Instructional Purpose:This activity allows students to collectively explore the history of an ism.

Learning Outcomes:After this activity participants will

  1. Be familiar with the major events and themes in the history of the ism
  2. be able to understand the historical context of the contemporary manifestations of the ism.

Time Needed:90 minutes

Materials Needed: Online application for creating timelines, for example www. Sutori.com. If these websites are too steep of a learning curve, Google Slides can be used, and participants can put the slides in the correct order, like a gallery walk timeline.

Degree of Risk: low to medium risk

Procedure: 

  1. Have the beginning of a timeline created with several major events related to your ism. This models for the students the types of events that should be added to the timeline. Provide an introduction (text or recorded video) that explains the importance of a historical overview to understand the current practices, institutions, and activism happening currently.
  2. Participants are tasked with researching, identifying, and adding to the timeline one major event related to the ism. Give participants specific parameters. For example, consider breaking the participants into groups and assigning each group a particular time period. Give them tips for where to find major events given that historical texts often ignore major events related to oppression. Consider identifying several credible websites they can utilize. Alternatively, you can provide them with a list of general events and task each individual with providing more information about their assigned historical event.
  3. After all participants have added to the timeline, everyone should read the timeline.
  4. On a Google Jamboard, participants should share their feelings, thoughts, general reactions, and questions.
  5. In a collaborative Google Doc table, students should share similarities and differences they noticed between historical events and current or recent events that you’re familiar with.
  6. Finally, in a written self reflection, participants should reflect on: Which, if any, of the timeline items have affected you or your family?
  7. To conclude, offer students a written or video recorded reflection in which you note how this timeline connects to upcoming activities and topics.

Facilitation Notes & Considerations:

  1. Be sure to give participants ample time for each task, and make reasonable timelines for asynchronous workshops and courses.

Recommended Materials/Readings for Students:
Consider assigning short texts about the history of the ism to scaffold this activity.

Name(s) to credit for this activity:
This activity was adapted from : Davey Shlasko and Hillary Montague-Asp Chapter 9: Ableism and Disability Justice

Spheres of Influence for SJE Online

Name of Activity: Spheres of influence for SJE online

Instructional Purpose Category:
Exploring liberation and social action
Developing action plans

Instructional Purpose:
This activity gives participants a framework for understanding their own circumstance and how they might affect social change within their own social circles, interpersonal lives, workplaces, and communities.

Learning Outcomes:After this activity participants will

  1. Identify places in their own lives where they can have influence for social change.
  2. Identify specific opportunities where they can effect change in their lives.

Time Needed:15-25 minutes

Materials Needed:
Digital copy of the Spheres of Influence handout
A collaborative technology, such as a table in a Google Doc, where participants can share

Degree of Risk: Low-medium

Procedure:

  1. Begin the activity by presenting the Spheres of Influence by text or a short recorded informational video
  2. For each of the spheres, ask participants to brainstorm strategies for combating the ism you’re focusing on and to share them in the Google Doc
  3. To debrief, in a second table (or a discussion board), have participants choose a strategy from the collaborative list and share the level of risk it might have in their own lives
  4. As a reflection activity, participants can read how others perceive risks and reflect on similarities and differences compared to their own experiences.

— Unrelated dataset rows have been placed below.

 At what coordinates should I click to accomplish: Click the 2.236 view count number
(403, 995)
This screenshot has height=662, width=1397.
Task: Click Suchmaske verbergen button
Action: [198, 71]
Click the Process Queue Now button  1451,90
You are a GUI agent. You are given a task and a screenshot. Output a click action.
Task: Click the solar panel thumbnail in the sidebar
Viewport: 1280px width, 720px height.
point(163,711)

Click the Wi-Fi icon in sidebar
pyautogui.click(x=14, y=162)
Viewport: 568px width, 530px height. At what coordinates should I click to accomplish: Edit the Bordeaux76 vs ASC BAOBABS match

Participants can also reflect on the varied actions that are available to them.

Facilitation Notes & Considerations:
Be sure to allow enough time for each part of this asynchronous activity.

Recommended Materials/Readings for Students:
Johnson, A. (2018). What can we do? Privilege, power and difference (3rd ed., pp. 107-134). McGraw Hill.

Cycle of Socialization for Online SJE

Name of Activity: Cycle of socialization for online SJE

Instructional Purpose Category:
Early learning / socializations
Exploring internalized oppression, internalized messages, or implicit bias

Instructional Purpose:Introduces participants to the concept of socialization to understand privilege and systemic oppression.

Learning Outcomes:After this activity participants will

  1. Understand Harro’s Cycle of Socialization
  2. Be able to apply the Cycle of Socialization to their own experiences

Time Needed:20-30 minutes (split between adding examples to the cycle and reflecting on the cycles)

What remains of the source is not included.